Kaynak Alıntı:
Reuters'ın analizinde, İsrail'in saldırılarda sadece İran'daki nükleer tesisleri değil, üst düzey askeri yetkilileri de hedef alarak Tahran yönetiminin "hem ülke içindeki hem de bölgedeki müttefikleri nezdindeki güvenilirliğini azaltmayı amaçladığı" belirtiliyor.

İran devlet medyasının aktardığına göre saldırılarda Genelkurmay Başkanı Tümgeneral Muhammed Bakıri, Devrim Muhafızları Genel Komutanı Tümgeneral Hüseyin Selami ve İsrail'e yönelik saldırıları komuta eden isimlerden General Gulam Ali Reşid öldürüldü. Ayrıca operasyonda 6 nükleer bilim insanı da yaşamını yitirdi.

ABD'li düşünce kuruluşu Washington Yakın Doğu Politikası Enstitüsü'nden Michael Singh, şu değerlendirmeleri paylaşıyor:

İsrail'in bunu yapmasının nedenlerinden birinin rejimi değiştirmek olduğu düşünülüyor. İran halkının ayaklanmasını görmek istiyorlar.

Kaynak Kesit:
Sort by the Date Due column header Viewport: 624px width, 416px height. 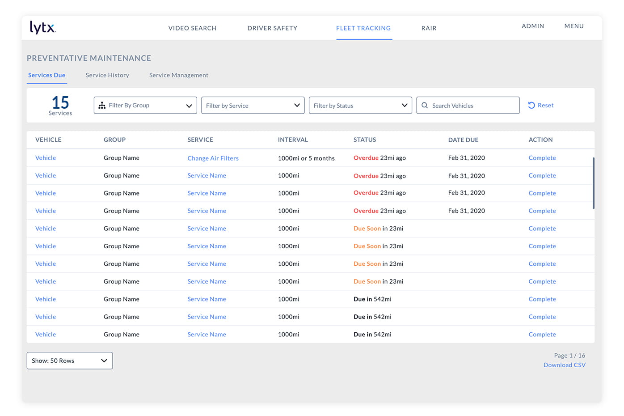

Yapılacak İşler:
(1) İsrail'in İran'a düzenlediği saldırılara ilişkin metne göre aşağıdaki soruları yanıtlayınız.
(a) İran devlet medyasına göre hayatını kaybeden Devrim Muhafızları Genel Komutanı kimdir?
(b) Operasyonda kaç nükleer bilim insanı yaşamını yitirmiştir?
(c) Michael Singh hangi düşünce kuruluşundandır?
(2) İsrail'in İran'a düzenlediği saldırılara ilişkin metni, son cümlesinden sonra devam ettiriniz.

Cevap Takımı:
(1)
(a) Tümgeneral Hüseyin Selami
(b) 6
(c) Washington Yakın Doğu Politikası Enstitüsü

(2)
İsrail Başbakanı Binyamin Netanyahu da dünkü saldırıların ardından yaptığı açıklamada İranlıları rejime karşı ayaklanmaya çağırmıştı.

Diğer yandan analizde, İran halkı arasında onlarca yıldır süren İsrail düşmanlığının, Netanyahu'nun beklediği desteği almasını güçleştireceğine dikkat çekiliyor. Ayrıca ABD Başkanı Donald Trump'ın, İsrail'in yanında yer alırken Tahran'da rejim değişikliği istediğine dair hiçbir işaret vermediği vurgulanıyor.

BBC'nin analizinde de İsrail'in bu saldırılarla İran'da "zincirleme reaksiyon" oluşturarak rejimi yıkmayı hedeflediği belirtiliyor. Ancak Netanyahu yönetiminin "büyük bir kumar" oynadığı yazılıyor.

Tahran'ın çok daha çatışmacı bir pozisyon almasıyla misillemelerin uzun süreli bir savaşa evrilebileceği belirtiliyor. Öte yandan İran'da rejimin çökmesi halinde 90 milyon nüfusa sahip ülkenin kaosa sürükleneceği, bunun da tüm Ortadoğu'yu etkileyeceği ifade ediliyor.

Wall Street Journal (WSJ) da İran'ın dini lideri Ali Hamaney'in yaklaşık 40 yıllık rejiminin "varoluşsal bir tehlikeyle" karşılaştığını yazıyor. İsrail saldırıları sonucu üst düzey askeri yetkililerini kaybeden İran'ın Tel Aviv yönetimine kuvvetli misillemeler yapamayabileceği ifade ediliyor. Ayrıca Hamaney'in Kızıldeniz'deki gemilere ya da ABD'nin çıkarlarını Ortadoğu'da temsil eden birimlere saldırmaktan büyük ihtimalle kaçınacağı belirtiliyor.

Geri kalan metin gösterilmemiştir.